The game situation will be a better hint than all of my theories for chosing...

Greenland:

CE or SE - it's up to your choice, but SE semms to be weaker, because 9 Hammers of 3 Engineers + some priests will seldomly reach 20 hammers of cottages...

But it's up to your choice, too, because I'm not very experienced in SE...

Another possibility is an workshop-land, too, i you have got food from somewhere till communism ends up this prob. with state property...

So what's the extraordinary conclusion?

There are some traits useful for SE as philosophical for example. The may not be that strong on an tropical map with lots of green land, but very strong on dry maps...

So, to get to the point - traits have different values on different climates and sealevels (financial for example)...


I hope my articlewill helps you to se the struggle...

Yours sincerely,

hardwarevreag
 
Generally I go SE or CE based on terrain. However, CE is tough to get going early, especially because the capital has a lot of critical builds and the second city is usually a production city for me.
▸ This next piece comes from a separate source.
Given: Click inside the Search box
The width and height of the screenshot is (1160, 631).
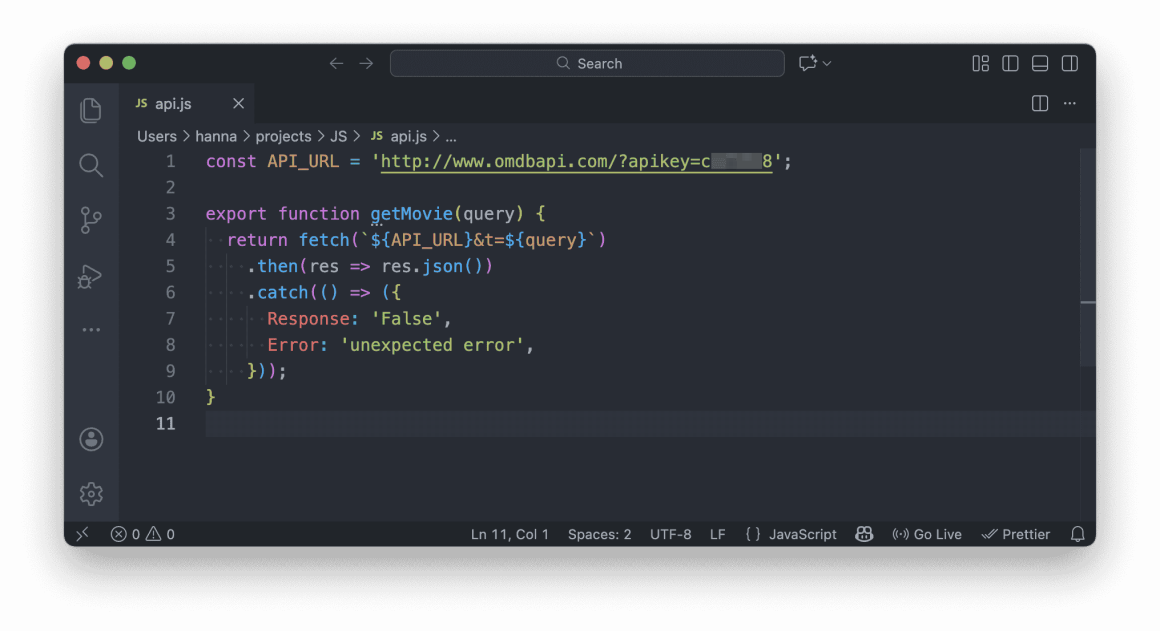Looking at the screenshot, I should pyautogui.click(x=587, y=62).
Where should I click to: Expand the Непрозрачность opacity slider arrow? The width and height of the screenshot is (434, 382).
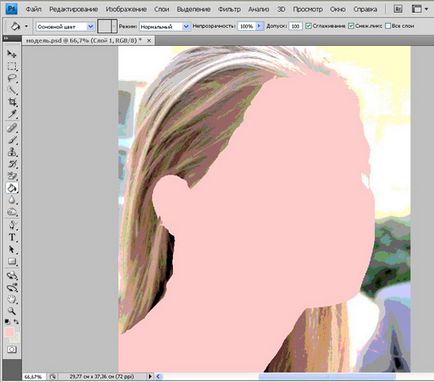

So I'll go CE at this point if I decide to found 3 more cities before any war, and I'll start cottaging them ASAP to make up for maintenance. SE is easier to get going because all you need is a food resource and a library before monarchy because the happy cap is so low. It's a lot of micromanagement but you can whip a city and then run specialists while the unhappy goes down, for example.

An open grassland has the potential to be a production supercity even without biology and state property. However it does require guilds and chemistry to really get going. Normally I found a mostly cottage city in suboptimal terrain but it usually has a hill or two so I can build the commerce buildings before maxing the cap working cottages. This is another reason so start with SE and then transition to CE, so that you can whip without stifling your economy.